Menghormati wali Allah –jika mereka orang yang iman dan ketak-waannya kepada Allah benar- memang diperintahkan dalam agama. Namun berlebih-lebihan menyanjungnya, dilarang dalam agama.
Rasulullah saw bersabda :
« لاَ تُطْرُوْنِي كَمَا أَطْرَتِ النَّصَارَى ابْنَ مَرْيَمَ ، إِنَّمَا أَنَا عَبْدٌ فَقُوْلُوا: أَنَا عَبْدُ اللَّهِ وَرَسُوْلُهُ » [رواه البخاري]
“Janganlah kalian memuji aku berlebih-lebihan sebagaimana orang-orang Nashrani memuji (Isa) anak Maryam secara berlebih-lebihan. Sesungguhnya aku adalah seorang hamba, maka hendaklah kalian berkata: Aku adalah hamba Allah dan Rasul-Nya.” (HR Bukhari)
Adapun masalah menentang mereka, jika ternyata masalah yang mereka sampaikan adalah sesuatu yang diajarkan syariat, maka kita memang dilarang untuk menentang sesuatu yang diajarkan dalam syari’at.

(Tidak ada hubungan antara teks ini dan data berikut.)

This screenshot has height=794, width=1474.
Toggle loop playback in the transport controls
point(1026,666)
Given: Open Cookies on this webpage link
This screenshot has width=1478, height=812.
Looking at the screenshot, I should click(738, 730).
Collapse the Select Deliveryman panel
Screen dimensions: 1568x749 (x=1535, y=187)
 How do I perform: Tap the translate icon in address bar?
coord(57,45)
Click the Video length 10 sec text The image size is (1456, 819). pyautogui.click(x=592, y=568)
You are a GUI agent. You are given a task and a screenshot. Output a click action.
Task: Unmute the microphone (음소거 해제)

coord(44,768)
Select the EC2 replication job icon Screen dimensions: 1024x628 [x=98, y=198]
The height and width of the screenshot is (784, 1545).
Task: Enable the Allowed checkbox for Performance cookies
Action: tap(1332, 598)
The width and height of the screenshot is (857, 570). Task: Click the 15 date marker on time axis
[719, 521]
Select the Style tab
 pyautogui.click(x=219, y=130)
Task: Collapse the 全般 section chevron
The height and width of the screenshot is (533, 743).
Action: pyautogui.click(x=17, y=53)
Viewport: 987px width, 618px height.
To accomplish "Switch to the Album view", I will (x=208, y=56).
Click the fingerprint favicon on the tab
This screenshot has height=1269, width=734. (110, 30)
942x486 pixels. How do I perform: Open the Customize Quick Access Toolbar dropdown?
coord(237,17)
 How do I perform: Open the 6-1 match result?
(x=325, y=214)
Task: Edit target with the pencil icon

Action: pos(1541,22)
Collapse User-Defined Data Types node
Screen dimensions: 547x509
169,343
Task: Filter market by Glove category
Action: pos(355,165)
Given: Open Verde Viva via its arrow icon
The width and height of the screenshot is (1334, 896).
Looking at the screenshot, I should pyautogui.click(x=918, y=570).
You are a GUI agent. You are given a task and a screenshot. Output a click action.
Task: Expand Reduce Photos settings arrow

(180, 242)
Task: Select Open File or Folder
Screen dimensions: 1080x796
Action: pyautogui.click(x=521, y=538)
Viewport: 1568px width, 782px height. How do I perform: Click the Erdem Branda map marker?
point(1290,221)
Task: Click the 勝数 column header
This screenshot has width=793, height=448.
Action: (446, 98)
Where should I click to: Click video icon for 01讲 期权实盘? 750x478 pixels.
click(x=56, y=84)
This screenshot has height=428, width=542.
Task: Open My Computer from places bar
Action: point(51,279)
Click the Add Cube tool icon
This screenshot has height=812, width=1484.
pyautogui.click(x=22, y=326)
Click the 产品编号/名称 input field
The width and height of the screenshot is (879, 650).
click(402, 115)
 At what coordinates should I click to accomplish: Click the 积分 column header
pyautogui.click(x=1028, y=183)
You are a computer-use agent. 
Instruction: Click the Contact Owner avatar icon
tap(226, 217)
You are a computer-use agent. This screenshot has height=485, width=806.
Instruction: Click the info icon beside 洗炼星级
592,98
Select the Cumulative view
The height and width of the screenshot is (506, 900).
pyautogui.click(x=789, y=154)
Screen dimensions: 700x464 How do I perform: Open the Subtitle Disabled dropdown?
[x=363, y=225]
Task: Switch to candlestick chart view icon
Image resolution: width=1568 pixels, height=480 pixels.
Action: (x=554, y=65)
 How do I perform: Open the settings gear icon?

Namun jika hal tersebut ternyata bertentangan dengan ajaran syari’at, misalnya mereka mengajarkan kita wirid tertentu yang tidak ada sumbernya dalam Al-Quran dan Sunah, atau menyimpan jimat atau minta barokah dari kuburan-kuburan, dll. Maka pada masalah tersebut kita boleh tidak menaatinya dengan tetap menjaga adab yang berlaku.
Sikap tersebut tidak akan membuat hidup kita sengsara (kualat). Karena selain Allah, tidak ada yang dapat menentukan nasib kita. Kalaupun benar terjadi musibah, hal itu bukan semata-mata karena wali tersebut dapat menentukan nasib kita, tapi semata-mata dari Allah sebagai bentuk ujian kepada kita.
Wallahu ta’ala a’lam.
Riyadh, Shafar 1433H
[1]. Al-Mu’jam Al-Wasith, item (الولي), hal. 1058 [2]. Syarh I’tiqod Ahlussunnah…, Al-Laalika’i, IX/7 [3]. Tafsir Ath-Thabari, 15/123 [4]. Tafsir Ibnu Katsir, II/422 [5]. Lihat I’lamul Muwaqqi’in, oleh Ibnu Qayim Al-Jauziah II/361.